2023年08月06日 17時00分更新

フラウンホーファー IIS

フラウンホーファー IIS

安倍元首相も感銘を受けていた?

 安倍晋三元内閣総理大臣はかつて、フラウンホーファー研究機構にならうような組織が日本にもあった方がいいと述べたそうだ。結果、その名が一躍広まった経緯もある。日本にも産業技術総合研究所や理化学研究所があるが、フラウンホーファー研究機構は公務員ではなく、ビジネス分野に近い研究機関だ。

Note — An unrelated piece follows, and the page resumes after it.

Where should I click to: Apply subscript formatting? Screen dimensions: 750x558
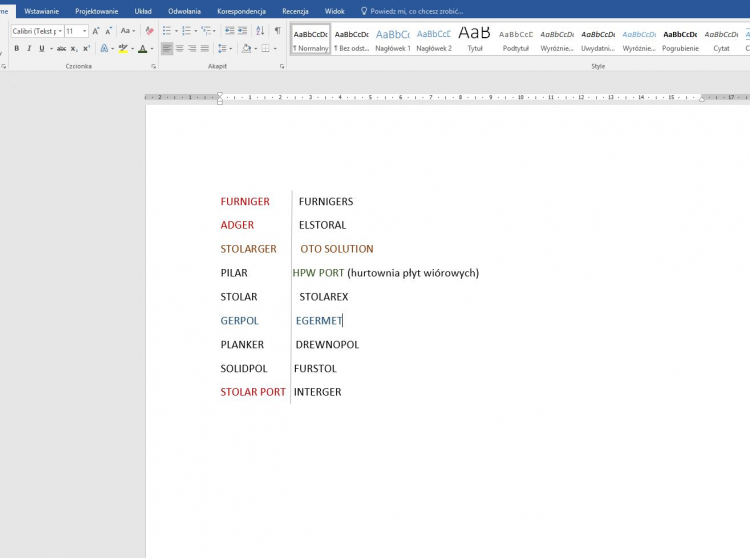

 フラウンホーファー IISで生まれた最初の有名なコーデックはMP3である。MP3はもともと研究者が音楽をコンピューターで扱えるファイルにできないかと考えて始まった基礎研究のテーマだった。当初はだれもそれに意義を見出せなかったという。しかし、インターネットによって、それが爆発的に広まった。その後もAAC, HE-AAC, xHE-AAC, AAC-LD, MPEG-Hなどさまざまな用途に使える、オーディオコーデックを世に出している。

名前こそ似ているが、MP3とLC3は別物?

 LC3はLE Audioの標準コーデックとして採用されて知られるようになった。名は似ているがLC3はMP3(やAAC)の延長上にある技術ではない。これは私も錯誤していたのだが、それを説明する。

 LC3はスウェーデンの通信機器メーカーであるエリクソンと共同開発した技術で、端的に言うと低遅延・高音質・通信安定性を特徴としている。LC3とは"Low Complexity Communication Codec"(低複雑性)の略語である。シンプルで負荷が低いという意味だ。そして、"Communication(コミュニケーション)"という言葉も実は重要である。

 つまり、MP3やAACとは異なる送り手と受け手で相互にやり取りするためのコーデックであるということだ。リッピングのために作られたものでなければ、放送局や配信サービスからデータを一方的に送るための技術でもない。スマートフォンとイヤホンを相互に通信するための技術なのだ。そのためにキーとなるのが低遅延性である。

 通信には遅延がつきものだが、放送局のスタジオからAACで配信した音声が1秒遅れて家庭に届いても問題にはなりにくい。しかし、スタジオと現場のレポーターとのやり取りではどうか。1秒の遅延でもコミュニケーションが取りにくくなる。放送業界では、AAC-LD(Low Delay)という長距離で通話するための技術を用いているという。AAC-LDとLC3は直接の互換性はないが、考え方はその延長線上にある。

 LE Audioの低遅延性は、LC3コーデックとアイソクロナス転送の合わせ技で実現されている。Bluetooth 5.2で導入したアイソクロナス転送は常に同じ間隔でデータを送る方式であり、バッファーを最小限にできる。さらに、LC3はデータのフレーム長がとても短いので、バッファサイズが小さくて済む。コミュニケーション向けというLC3コーデックの設計意図がLE Audioの目的にうまくかみ合ったのである。

 LC3には、拡張規格のLC3plusも登場している。フラウンホーファーIISの活動については今後とも注目していきたい。